How did separation of code and data become a practice

design-patterns

Please read the question carefully: it asks how, not why.

I recently came across this answer, which suggests using a database to store immutable data:

It sounds like many of the magic numbers you describe – particularly if they are part dependent – are really data, not code. […] It may mean an SQL type database, or it may simply mean a formatted text file.

It would seem to me that if you have data that is part of what your program does, then the thing to do is to put it in the program. For example, if your program's function is to count vowels, what's wrong with having vowels = "aeiou" in it? After all, most languages have data structures designed for precisely this use. Why would you bother to separate data by putting it in a "formatted text file", as suggested above? Why not just make that text file formatted in your programming language of choice? Now is it a database? Or is it code?

I'm sure some will think this is a dumb question, but I ask it in all seriousness.
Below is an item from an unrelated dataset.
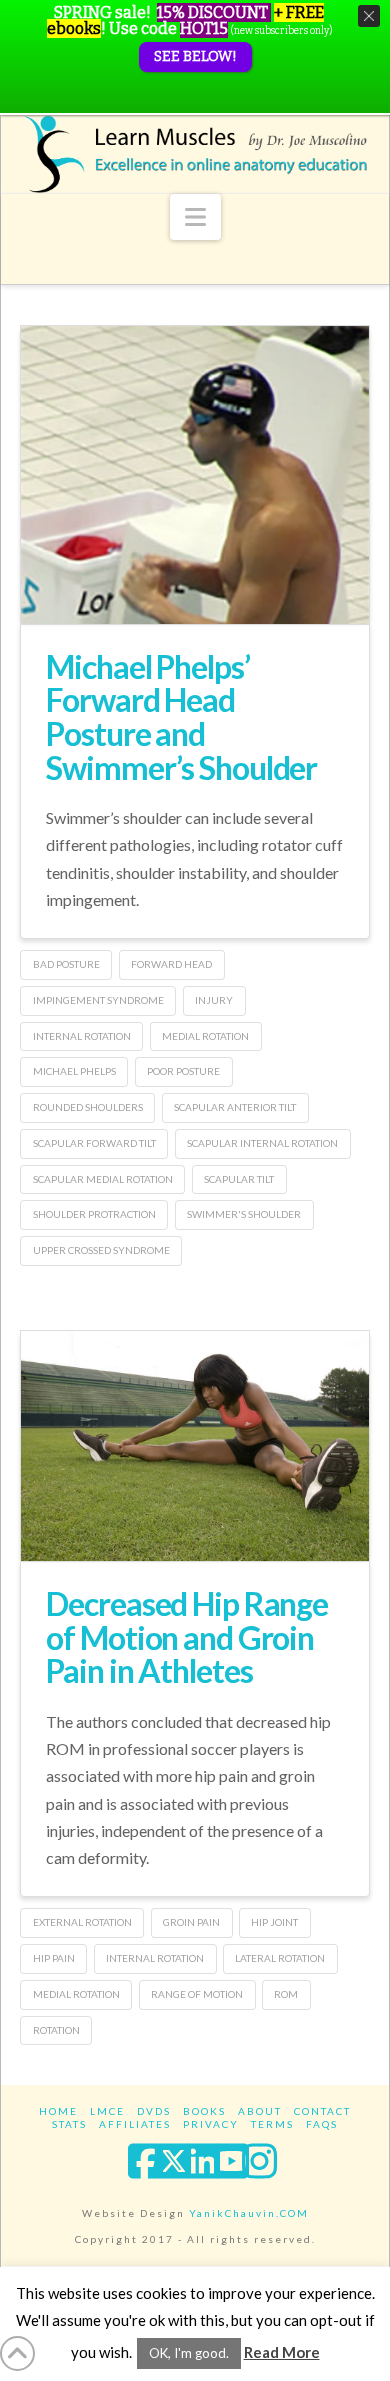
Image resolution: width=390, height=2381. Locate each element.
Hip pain (54, 1958)
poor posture (183, 1071)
I feel like "separate code and data" is emerging culturally as some sort of self-evident truth, along with other obvious things like "don't give your variables misleading names" and "don't avoid using whitespace just because your language considers it insignificant".

Take for example, this article: The Problem with Separating Data from Puppet Code. The Problem? What problem? If Puppet is a language for describing my infrastructure, why can't it also describe that the nameserver is 8.8.8.8? It seems to me that the problem isn't that code and data are mingled,1 but that Puppet lacks sufficiently rich data structures and ways to interface to other things.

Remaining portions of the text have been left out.